APOE isoform-associated tau oligomer polymorphs differ in synaptotoxicity and seeding activity

INTRODUCTION: Pathological tau aggregates form distinct polymorphic species across diseases and even across Alzheimer's disease (AD) patients. However, tau aggregate polymorphism across the apolipoprotein E isoforms (APOE ε2, ε3, ε4), the strongest predictors of late-onset AD development, is unknown. METHODS: This study assessed the conformational and bioactivity properties of tau oligomers from 14 patients with varying APOE genotypes. RESULTS: Tau oligomers differ in proteolytic stability and cleavage site profiles across the APOE isoforms, indicating conformationally distinct polymorphs. APOE isoform-associated tau oligomers affect synaptic plasticity differently, with ε4-associated oligomers having the highest potency and strongest impact on synaptic functioning. Bioactivity assays reveal that ε4-associated oligomers demonstrate particularly high seeding activity. Interestingly, tau oligomer synaptotoxicity and seeding activity are independent characteristics. DISCUSSION: The APOE isoforms are associated with distinct tau oligomer polymorphs with varying bioactivity, underscoring the importance of considering APOE status when generating AD therapies.

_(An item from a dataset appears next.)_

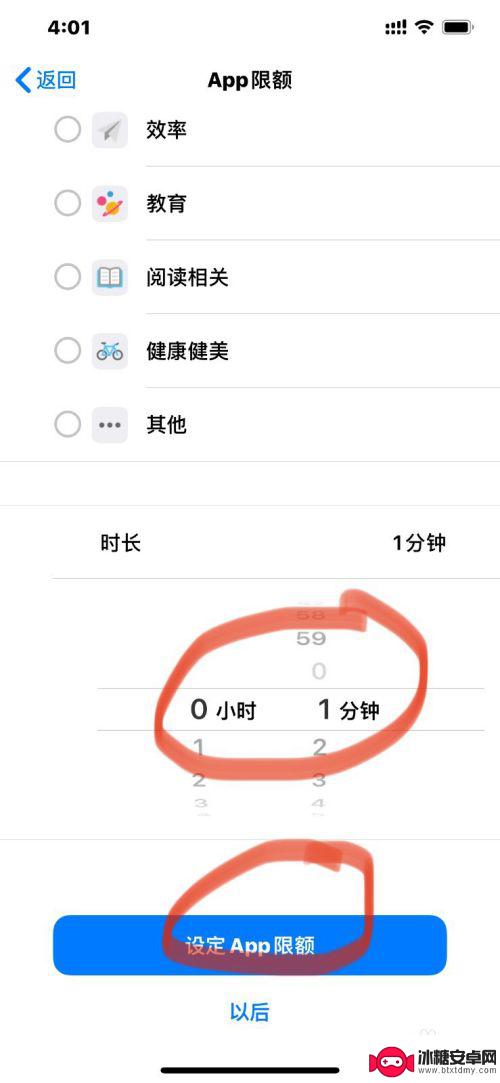Viewport: 500px width, 1083px height.
Task: Select the 阅读相关 radio button
Action: click(x=68, y=278)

Polymorph-specific targeting of pathological tau species could provide a novel method of combating AD. Highlights: Conformational and bioactivity distinctions of tau oligomers have not yet been investigated across the APOE isoforms (ε2, ε3, ε4). Tau oligomers differ in conformational properties across the APOE isoforms. APOE ε4-relevant tau oligomers strongly impair synaptic plasticity and demonstrate high tau seeding activity. APOE ε4-relevant tau oligomers exist as a particularly toxic species, making them an ideal target for tau-based AD therapies.